Myanmar on Tuesday launched its first bid to improve relations between Buddhists and Muslims since an eruption of deadly violence in August inflamed communal tension and triggered an exodus of some 520,000 Muslims to Bangladesh.
Rohingya Muslims are still fleeing, more than six weeks after Rohingya insurgents attacked security forces in western Myanmar's Rakhine state.
The United Nations has denounced a ferocious military crackdown in response to the attacks as ethnic cleansing aimed at driving out Rohingya.
A new surge of refugees has entered Bangladesh in recent days, including about 11,000 on Monday. Some have told of increasing hunger in Rakhine as well as of more mob attacks on Muslim villagers.
Despite growing international condemnation of the refugee crisis, the military campaign is popular in Buddhist-majority Myanmar, where there is little sympathy for the Rohingya, and for Muslims in general, and where Buddhist nationalism has surged in recent years.
The party of government leader Aung San Suu Kyi took the first step toward trying to ease animosity with inter-faith prayers at a stadium in the biggest city of Yangon, with Buddhists, Muslims, Hindus, Christians and others.
Thousands of people packed the stands of the stadium, with Buddhist monks, Hindus, Christian nuns and Muslim men with beards and caps listening to religious leaders who took turns to appeal for friendship.
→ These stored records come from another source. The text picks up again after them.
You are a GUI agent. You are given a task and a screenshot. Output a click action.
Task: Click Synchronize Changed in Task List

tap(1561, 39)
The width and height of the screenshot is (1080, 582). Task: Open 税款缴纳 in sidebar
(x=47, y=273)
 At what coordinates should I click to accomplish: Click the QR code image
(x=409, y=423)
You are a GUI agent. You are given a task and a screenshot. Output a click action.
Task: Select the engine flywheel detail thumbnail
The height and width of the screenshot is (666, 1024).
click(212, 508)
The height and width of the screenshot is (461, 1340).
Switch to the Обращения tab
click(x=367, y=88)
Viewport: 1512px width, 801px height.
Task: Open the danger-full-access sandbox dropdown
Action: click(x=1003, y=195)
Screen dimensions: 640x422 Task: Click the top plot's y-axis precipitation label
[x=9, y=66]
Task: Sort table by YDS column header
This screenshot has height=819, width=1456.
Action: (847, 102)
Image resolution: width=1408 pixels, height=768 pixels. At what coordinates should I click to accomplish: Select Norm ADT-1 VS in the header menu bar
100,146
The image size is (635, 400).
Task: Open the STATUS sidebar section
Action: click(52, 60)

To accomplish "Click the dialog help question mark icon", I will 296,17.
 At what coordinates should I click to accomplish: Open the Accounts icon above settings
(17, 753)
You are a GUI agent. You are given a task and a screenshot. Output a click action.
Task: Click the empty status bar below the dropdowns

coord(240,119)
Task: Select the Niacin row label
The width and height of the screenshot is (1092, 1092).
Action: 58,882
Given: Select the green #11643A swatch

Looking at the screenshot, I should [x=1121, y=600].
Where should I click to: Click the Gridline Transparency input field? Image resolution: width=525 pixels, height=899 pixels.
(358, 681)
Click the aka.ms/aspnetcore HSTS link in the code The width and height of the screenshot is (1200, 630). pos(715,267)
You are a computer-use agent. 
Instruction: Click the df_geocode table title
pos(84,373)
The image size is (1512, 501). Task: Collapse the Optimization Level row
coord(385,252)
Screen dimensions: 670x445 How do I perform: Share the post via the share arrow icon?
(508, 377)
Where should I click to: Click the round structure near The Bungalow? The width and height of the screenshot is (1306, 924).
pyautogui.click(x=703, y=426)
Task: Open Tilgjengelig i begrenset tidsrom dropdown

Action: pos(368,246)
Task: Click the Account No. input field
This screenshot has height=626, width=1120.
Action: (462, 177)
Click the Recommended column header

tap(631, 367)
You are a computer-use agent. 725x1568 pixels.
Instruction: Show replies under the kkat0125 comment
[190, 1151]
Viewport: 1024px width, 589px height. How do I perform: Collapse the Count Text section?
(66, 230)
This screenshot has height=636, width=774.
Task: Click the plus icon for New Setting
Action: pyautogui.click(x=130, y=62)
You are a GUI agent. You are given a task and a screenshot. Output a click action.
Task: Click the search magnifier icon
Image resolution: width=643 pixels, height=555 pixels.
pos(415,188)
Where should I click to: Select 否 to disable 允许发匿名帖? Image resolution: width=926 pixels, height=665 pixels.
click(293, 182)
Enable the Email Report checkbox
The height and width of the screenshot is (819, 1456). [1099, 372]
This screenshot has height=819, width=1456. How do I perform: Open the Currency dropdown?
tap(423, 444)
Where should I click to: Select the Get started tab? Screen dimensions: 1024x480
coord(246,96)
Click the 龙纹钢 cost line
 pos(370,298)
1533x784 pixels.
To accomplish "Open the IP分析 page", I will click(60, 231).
"Be free from killing one another, be free from torturing one another, be free from destroying or demolishing one another," the chief Buddhist monk of Yangon, Iddhibala, told the crowd.
Stepping off the podium, he shook hands with Muslim leader Hafiz Mufti Ali.
"Citizens should collaborate in friendship and work for the country," Ali said, adding: "Freedom of life, freedom of education, freedom of religion, it is absolutely necessary for the country to fulfill all these rights."
The Rohingya had pinned hopes for change on Suu Kyi's party but it has been wary of Buddhist nationalist pressure. Her party did not field a single Muslim candidate in the 2015 election that it swept.
Rohingya are not classified as an indigenous minority in Myanmar and so are denied citizenship under a law that links nationality to ethnicity.
Regarded as illegal immigrants from Bangladesh, they face restrictions and discrimination and are derided by ethnic Rakhine Buddhists in Rakhine, and by much of the wider population.
The militants of the Arakan Rohingya Salvation Army (ARSA) who launched the Aug. 25 attacks that triggered the latest spasm of violence are demanding full citizenship rights and recognition as an indigenous community.
CEASEFIRE ENDS
A one-month ceasefire the insurgents called in September in order, they said, to ease aid deliveries to Rakhine, expired at midnight on Monday, but authorities said there was no sign of any new attacks.
The government rebuffed the ceasefire, saying it did not negotiate with terrorists.
Myanmar denies ethnic cleansing. It says more than 500 people have been killed in the violence since late August, most of them ARSA "terrorists".
Even before the government offensive, the small, lightly armed ARSA appeared only capable of hit-and-run raids and unable to mount any sort of sustained challenge to the army.
The insurgents said on Saturday they were ready to respond to any peace move by the government, even though their ceasefire was ending.
Reports of food shortages in Rakhine will add to the urgency of calls by aid agencies and the international community for unfettered humanitarian access to the conflict zone.
Villagers said food was running out because rice crops were not ready for harvest and authorities had shut village markets and limited food transport, apparently to cut supplies to the militants.
The government has cited worry about food as a main reason people have cited for leaving, but a senior state government official dismissed any suggestion of starvation.
Among those fleeing were more than 30 people on a boat that capsized off Bangladesh on Sunday. Twenty-five people drowned, 13 of them children, police said.